PAC-Bayesian Optimal Control with Stability and Generalization Guarantees
Mahrokh Ghoddousi Boroujeni, Clara Lucía Galimberti, Andreas Krause, Giancarlo Ferrari-Trecate
TL;DR
This work addresses generalization in stochastic nonlinear optimal control by extending PAC-Bayes theory to SNOC and providing a randomized, stability-guaranteed framework. It introduces a Gibbs posterior over stabilizing controller parameters, coupled with tractable approximations (SVGD, normalizing flows) and a two-stage inference scheme to tighten bounds. The approach yields a principled balance between empirical performance and prior knowledge, ensuring closed-loop stability via expressive neural controllers (REN/SSM) and data-driven priors.
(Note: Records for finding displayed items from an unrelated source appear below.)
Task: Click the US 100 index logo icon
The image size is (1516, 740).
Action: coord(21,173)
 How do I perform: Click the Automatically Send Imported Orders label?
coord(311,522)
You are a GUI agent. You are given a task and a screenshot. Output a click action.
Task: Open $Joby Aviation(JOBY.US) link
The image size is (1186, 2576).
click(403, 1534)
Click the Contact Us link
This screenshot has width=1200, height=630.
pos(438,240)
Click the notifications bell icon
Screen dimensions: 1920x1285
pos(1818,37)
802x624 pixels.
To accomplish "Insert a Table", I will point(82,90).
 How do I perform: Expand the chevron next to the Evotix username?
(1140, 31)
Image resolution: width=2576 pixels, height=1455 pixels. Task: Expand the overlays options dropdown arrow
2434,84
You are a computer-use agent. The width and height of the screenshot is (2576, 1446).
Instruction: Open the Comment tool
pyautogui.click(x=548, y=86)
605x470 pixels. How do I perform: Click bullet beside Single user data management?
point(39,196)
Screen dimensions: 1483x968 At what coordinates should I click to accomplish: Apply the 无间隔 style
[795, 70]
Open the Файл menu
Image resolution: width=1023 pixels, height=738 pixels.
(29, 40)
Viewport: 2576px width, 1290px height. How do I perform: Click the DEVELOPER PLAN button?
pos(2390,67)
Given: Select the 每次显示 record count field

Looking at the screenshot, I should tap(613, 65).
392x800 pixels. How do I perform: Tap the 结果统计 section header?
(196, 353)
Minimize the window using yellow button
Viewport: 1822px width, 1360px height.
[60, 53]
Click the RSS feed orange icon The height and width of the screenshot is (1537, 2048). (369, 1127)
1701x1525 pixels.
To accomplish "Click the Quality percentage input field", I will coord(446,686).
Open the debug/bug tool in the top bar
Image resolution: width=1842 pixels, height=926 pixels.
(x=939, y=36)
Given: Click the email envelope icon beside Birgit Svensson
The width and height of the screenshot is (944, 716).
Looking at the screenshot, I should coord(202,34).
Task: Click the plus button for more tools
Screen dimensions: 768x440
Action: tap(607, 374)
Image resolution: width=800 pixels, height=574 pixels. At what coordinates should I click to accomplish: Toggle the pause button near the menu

Empirical results on an LTI system and cooperative robotics tasks demonstrate improved generalization over empirical SNOC and highlight scalability and practical performance gains.
Abstract
Stochastic Nonlinear Optimal Control (SNOC) seeks to minimize a cost function that accounts for random disturbances acting on a nonlinear dynamical system. Since the expectation over all disturbances is generally intractable, a common surrogate is the empirical cost, obtained by averaging over a finite dataset of sampled noise realizations. This substitution, however, introduces the challenge of guaranteeing performance under unseen disturbances. The issue is particularly severe when the dataset is limited, as the trained controllers may overfit, leading to substantial gaps between their empirical cost and the deployment cost. In this work, we develop a PAC-Bayesian framework that establishes rigorous generalization bounds for SNOC. Building on these bounds, we propose a principled controller design method that balances empirical performance and prior knowledge. To ensure tractability, we derive computationally efficient relaxations of the bounds and employ approximate inference methods. Our framework further leverages expressive neural controller parameterizations, guaranteeing closed-loop stability. Through simulated examples, we highlight how prior knowledge can be incorporated into control design and how more reliable controllers can be synthesized for cooperative robotics.